[Start of section]

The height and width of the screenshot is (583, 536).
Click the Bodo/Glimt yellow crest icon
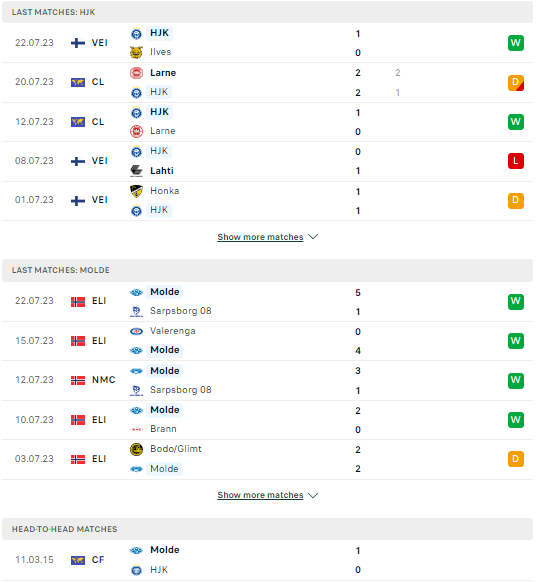pyautogui.click(x=136, y=450)
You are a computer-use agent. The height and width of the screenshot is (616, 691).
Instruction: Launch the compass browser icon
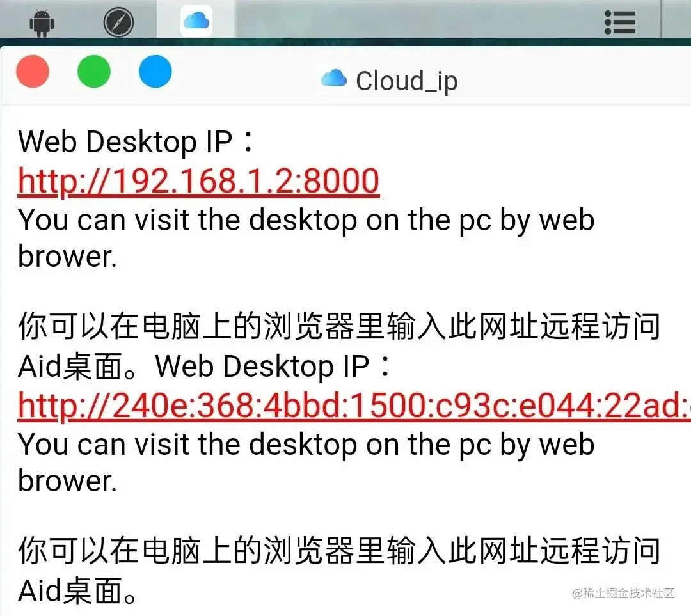click(118, 22)
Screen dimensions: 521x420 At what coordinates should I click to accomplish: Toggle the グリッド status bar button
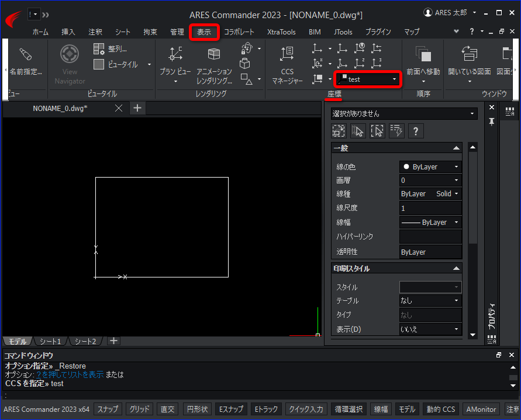139,409
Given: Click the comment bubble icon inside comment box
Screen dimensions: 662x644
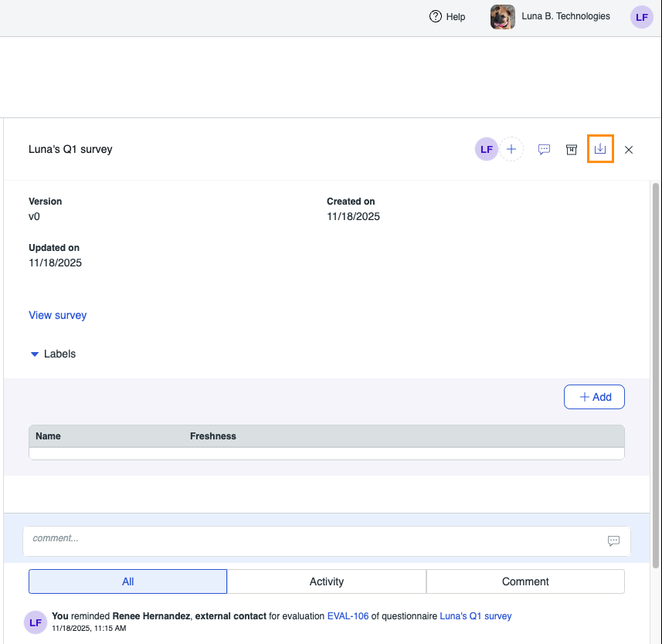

[End of section]

■ TASK TO COMPLETE: Each record above needs to be transcribed word for word, with its pictures omitted.

■ REPLY TO THE EXERCISE:
The height and width of the screenshot is (583, 536).
Click the Bodo/Glimt yellow crest icon
pyautogui.click(x=136, y=450)
You are a computer-use agent. The height and width of the screenshot is (616, 691).
Instruction: Launch the compass browser icon
click(118, 22)
Screen dimensions: 521x420 At what coordinates should I click to accomplish: Toggle the グリッド status bar button
139,409
Given: Click the comment bubble icon inside comment box
Screen dimensions: 662x644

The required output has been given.